Precursores del autoservicio

La palabra automático proviene de autómata, un vocablo relativo a toda aquella máquina o aparato mecánico capaz de ejecutar determinados movimientos en forma semi independiente. Y aunque hoy relacionamos la automatización con invenciones de avanzada propias de la era electrónica, el concepto es muy antiguo y ha sido puesto en práctica desde tiempos remotos. En los siglos XVIII y XIX, los “autómatas” protagonizaban historias enteras en la literatura fantástica y formaban parte de numerosos experimentos destinados a mejorar  la  productividad   fabril   de   la   entonces   incipiente revolución  industrial. Desde luego, no tardó mucho en llegar el día en que tales adelantos fueron adaptados para el servicio gastronómico. En esta entrada vamos a recordar una modalidad comercial que estuvo muy en boga durante las décadas de 1930 y 1940, conocida como “bar automático”
El primer antecedente vernáculo con bases documentales data de 1907. Se trata de un aviso publicado en la prensa porteña anunciando la inauguración de un Bar Automat en la calle Bartolomé Mitre 463. Bajo la proclama de “¡La última palabra en lunch higiénico!”, el anuncio aseguraba que “el éxito obtenido en Europa (1) y muy especialmente en Alemania por las máquinas aplicadas al despacho automático en los bares  ha sido consagrado en la Argentina (…) Nuestro Bar Automat, desde que abrió sus puertas, viene mereciendo la predilección del público…” Debieron pasar aún un par de decenios para que el asunto cobrara dimensiones de furor hasta proliferar por toda la ciudad de Buenos Aires con un espíritu común, pero con distintos métodos y formas de presentar esta festejada maravilla de la vida moderna.


El modo que logró mayor difusión fue el de los cilindros abovedados de vidrio empotrados a la pared con estantes en su interior, conteniendo cada uno un determinado tipo de alimento: sánguches de miga o pan francés (desde fiambres y queso hasta milanesas o matambre), empanadas y algunos postres: trozos de tortas, pasta frola, queso y dulce e incluso panqueques de gustos varios.

-- Extracto de datos --
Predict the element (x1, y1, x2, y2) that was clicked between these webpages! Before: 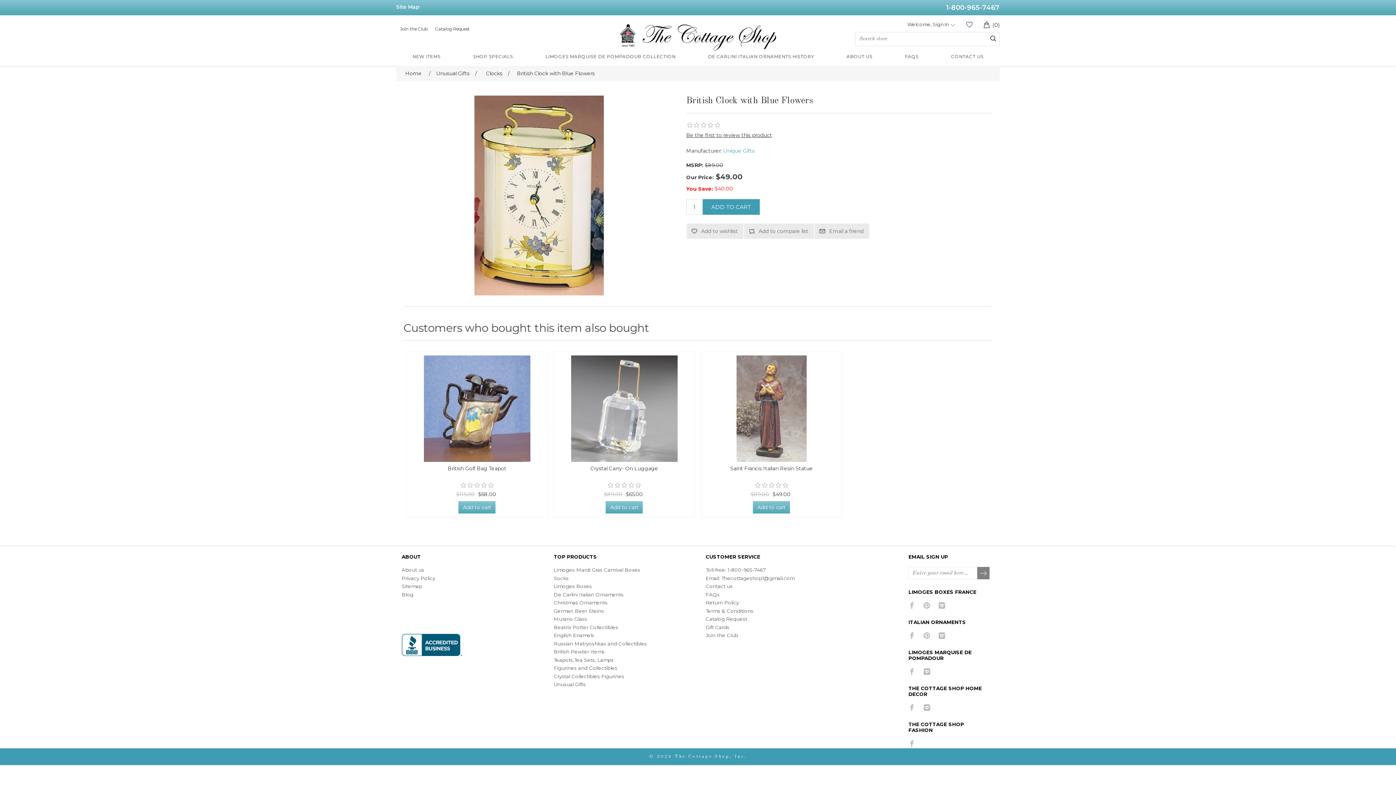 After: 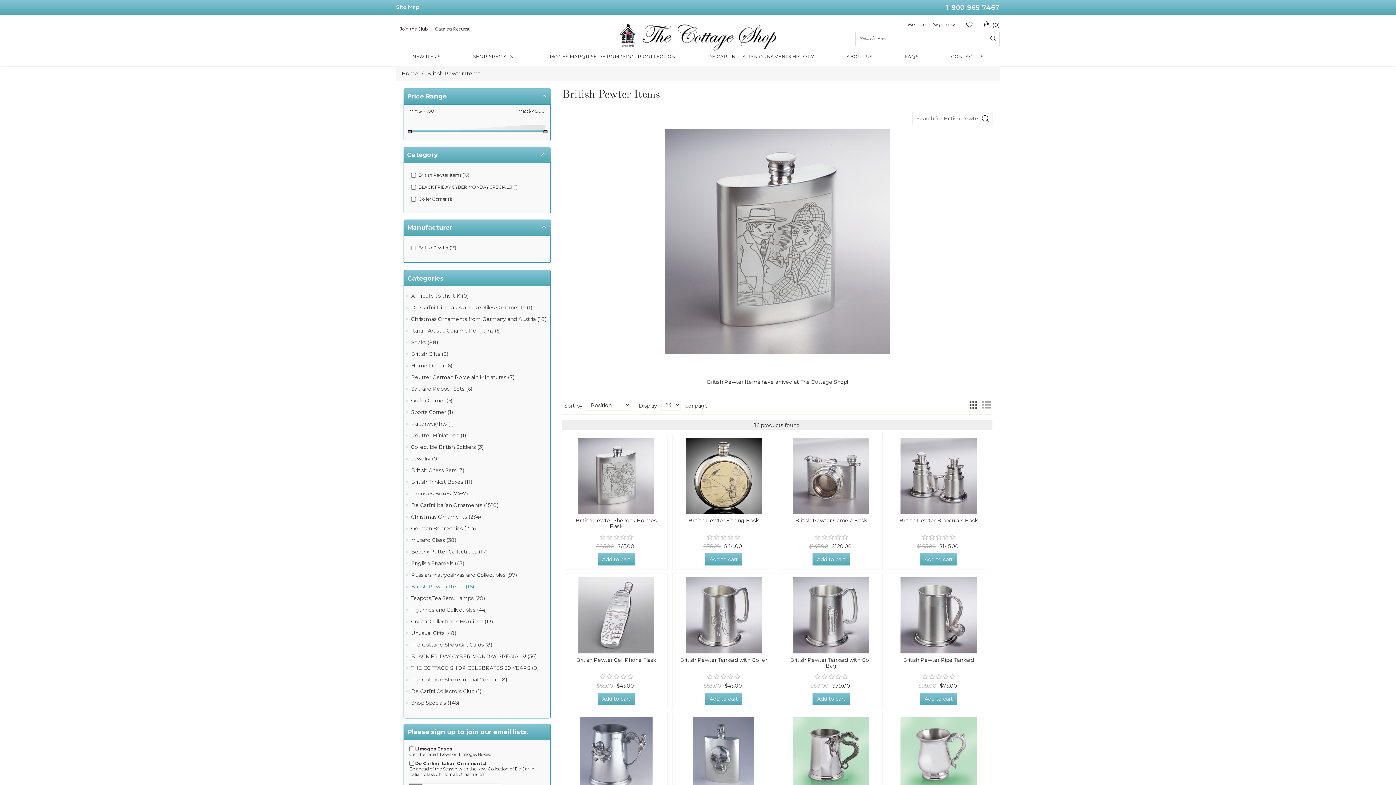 Action: label: British Pewter Items bbox: (553, 649, 604, 655)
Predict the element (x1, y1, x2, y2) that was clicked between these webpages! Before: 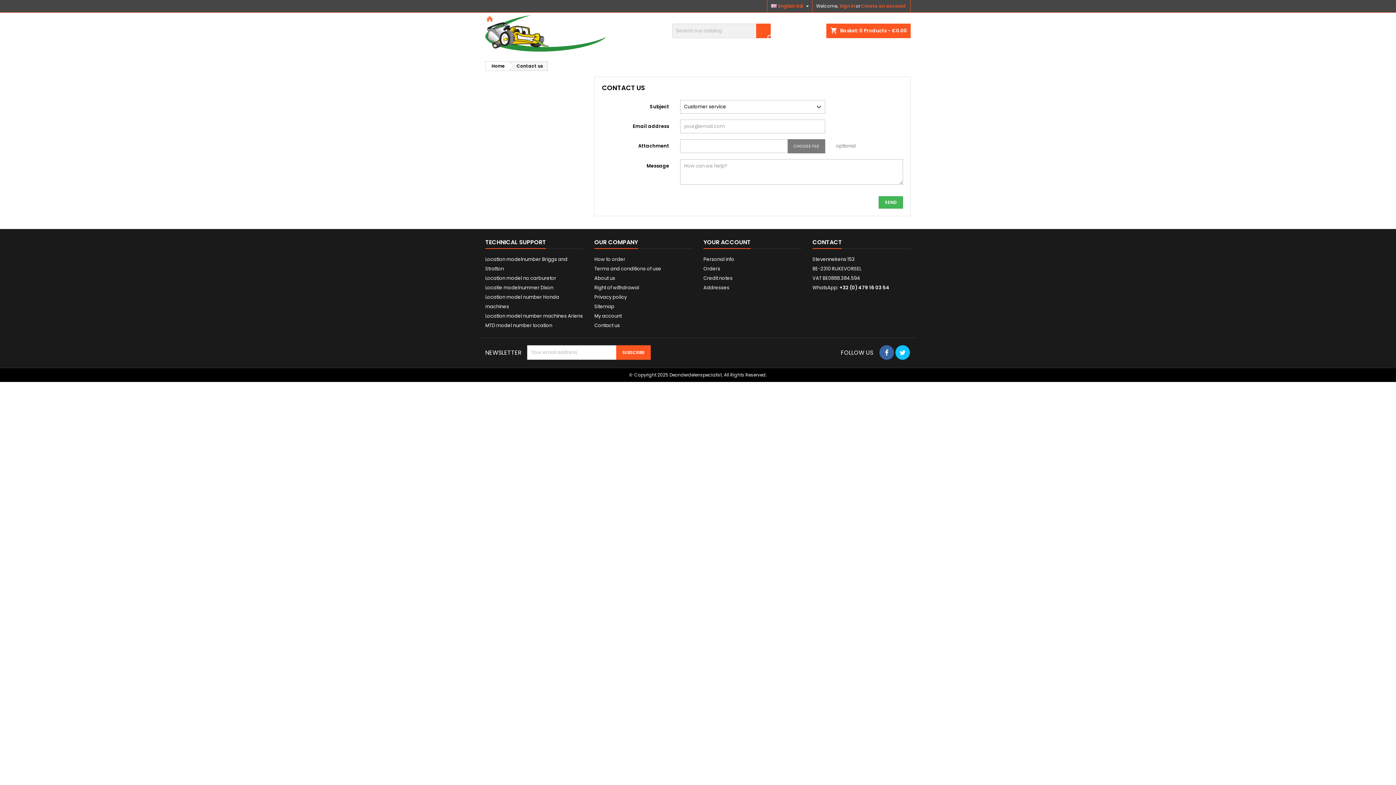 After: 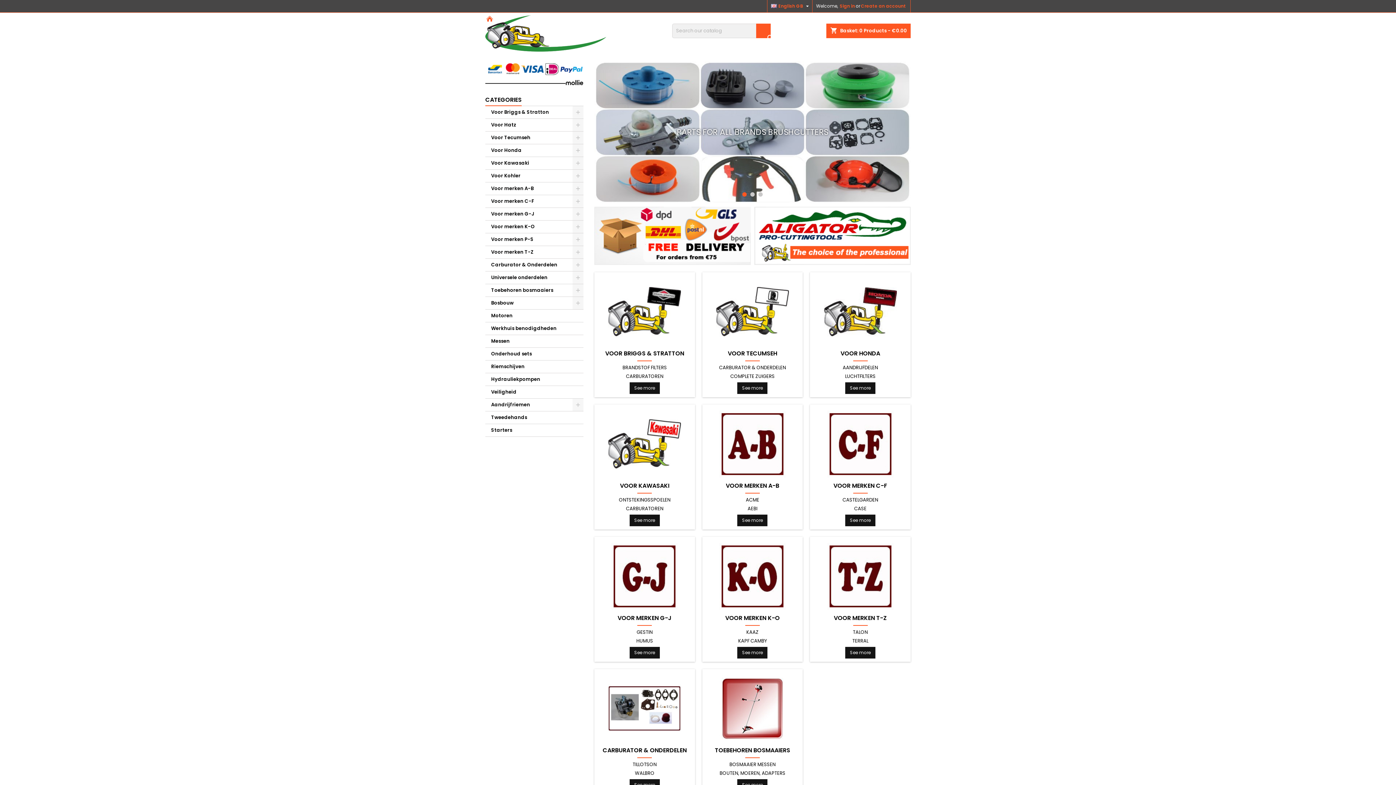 Action: label: Home bbox: (485, 61, 508, 70)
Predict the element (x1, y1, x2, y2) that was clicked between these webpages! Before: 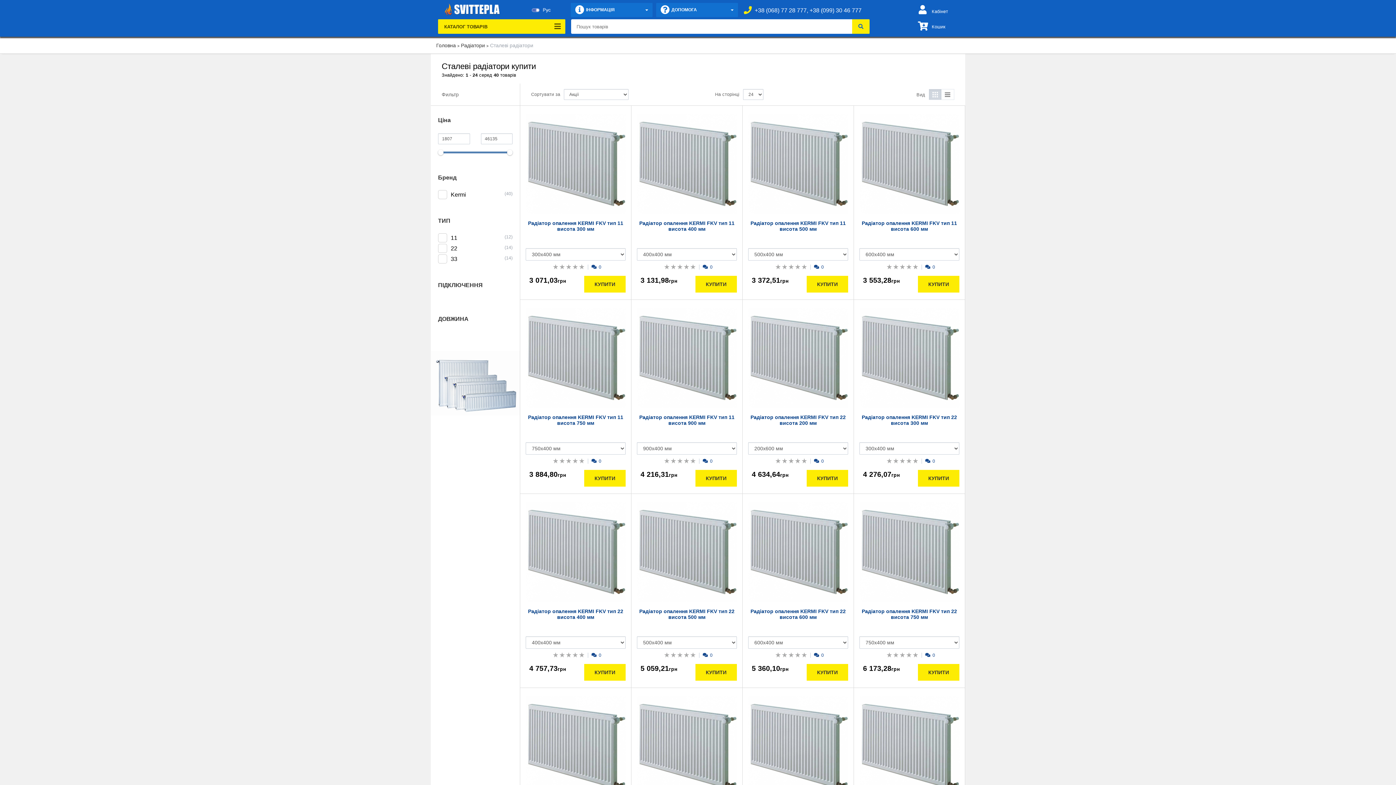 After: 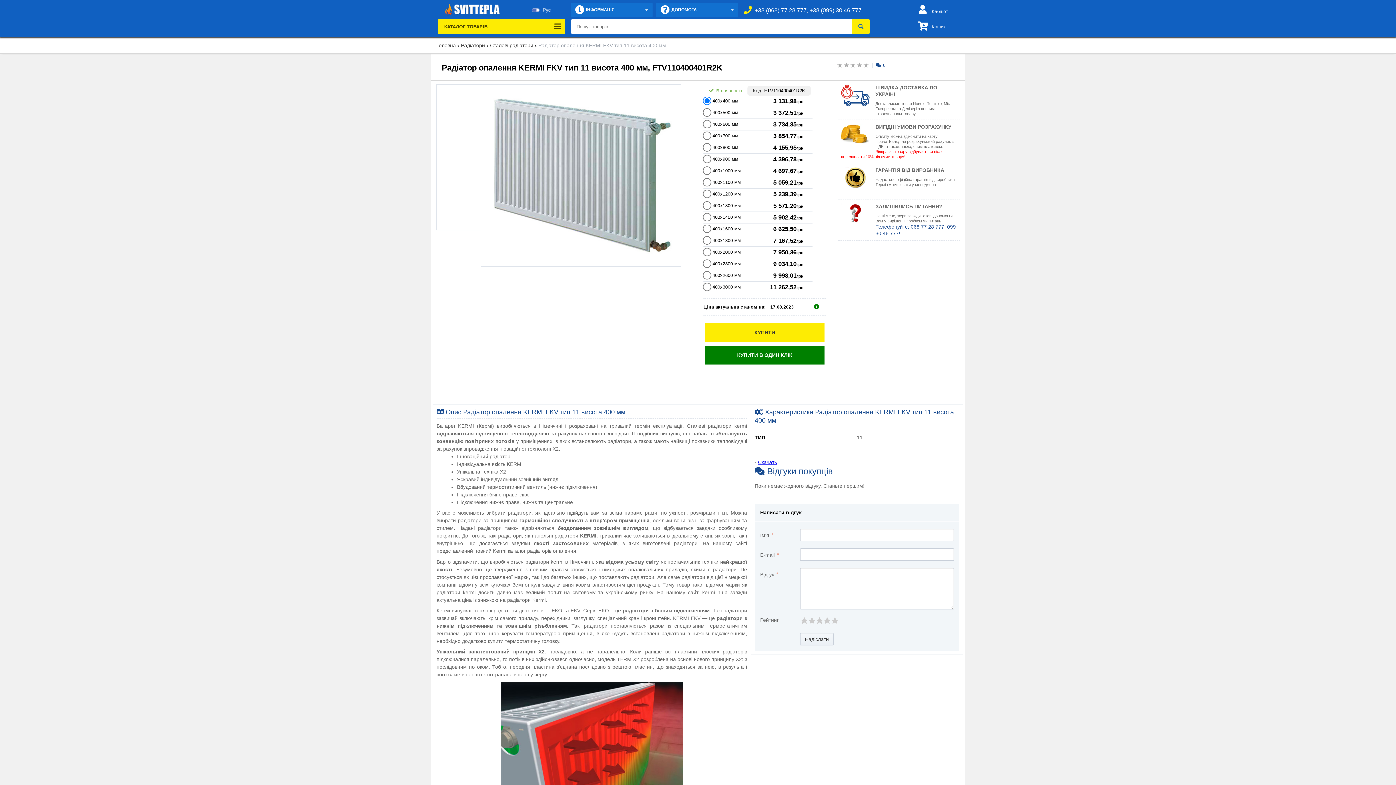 Action: bbox: (637, 109, 737, 218)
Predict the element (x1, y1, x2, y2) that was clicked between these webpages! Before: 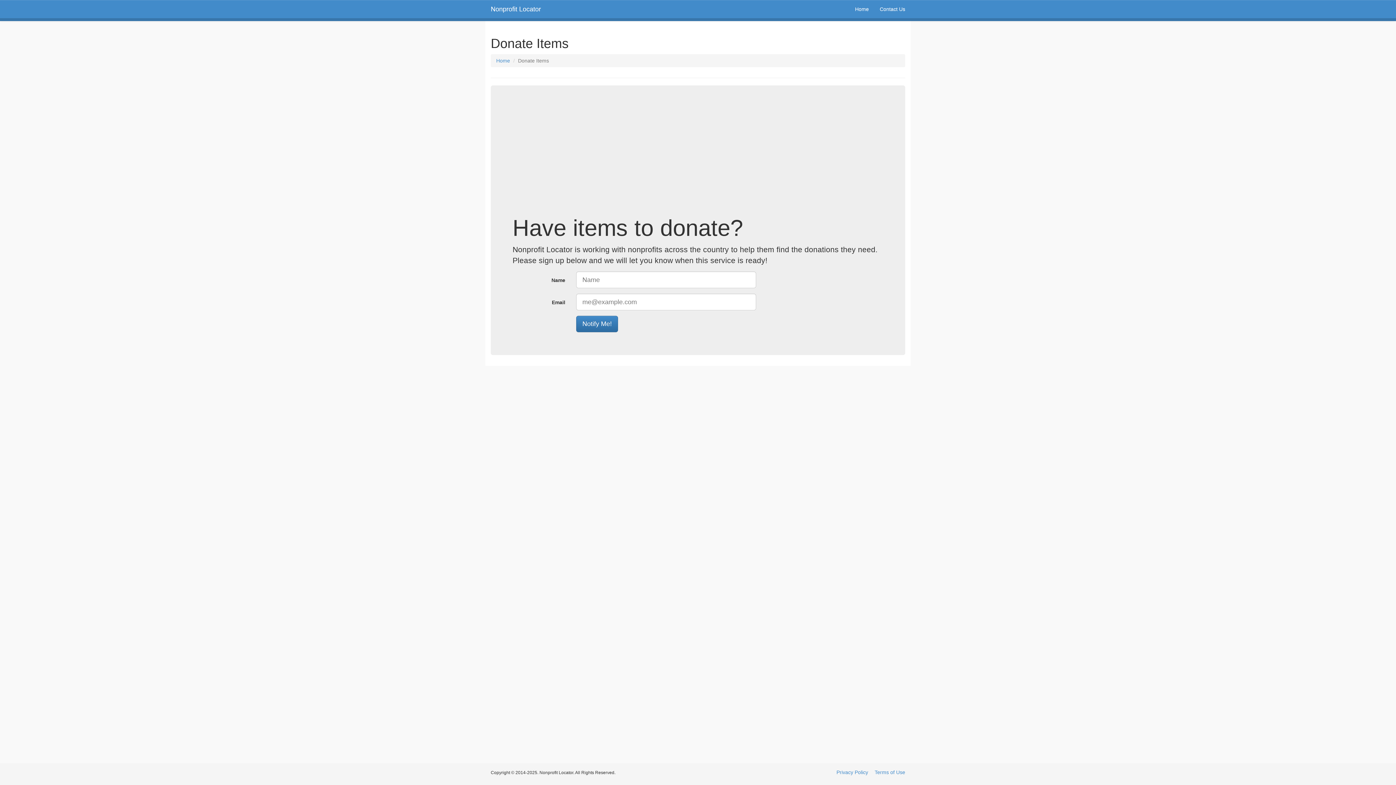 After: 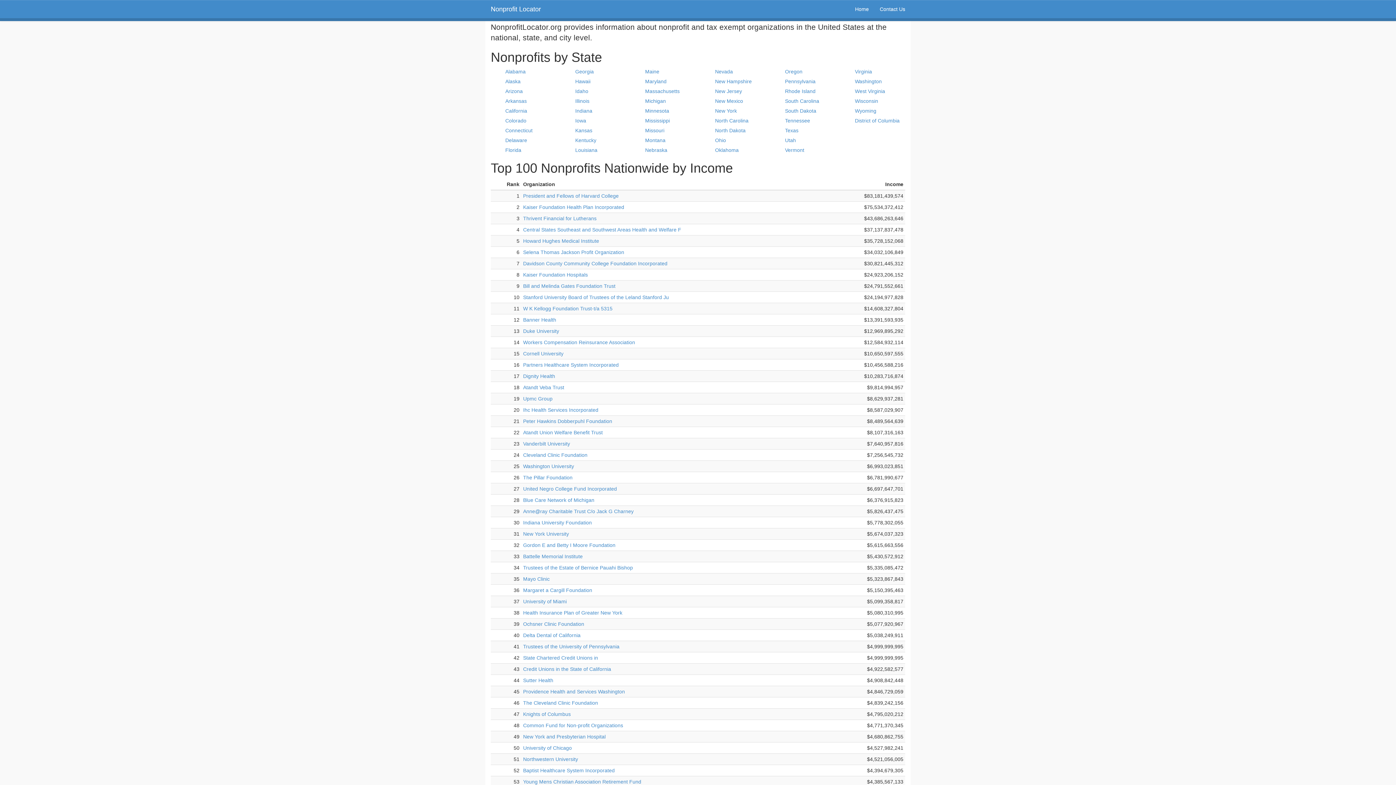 Action: bbox: (485, 0, 546, 18) label: Nonprofit Locator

-- Por hacer --
Responda según el texto sobre los bares automáticos:
(a) ¿En qué décadas estuvo muy en boga el bar automático?
(b) ¿De qué año data el primer antecedente local con bases documentales?
(c) ¿En qué calle y número se inauguró el Bar Automat?

-- Ejercicio resuelto --
(a) En las décadas de 1930 y 1940.
(b) De 1907.
(c) En la calle Bartolomé Mitre 463.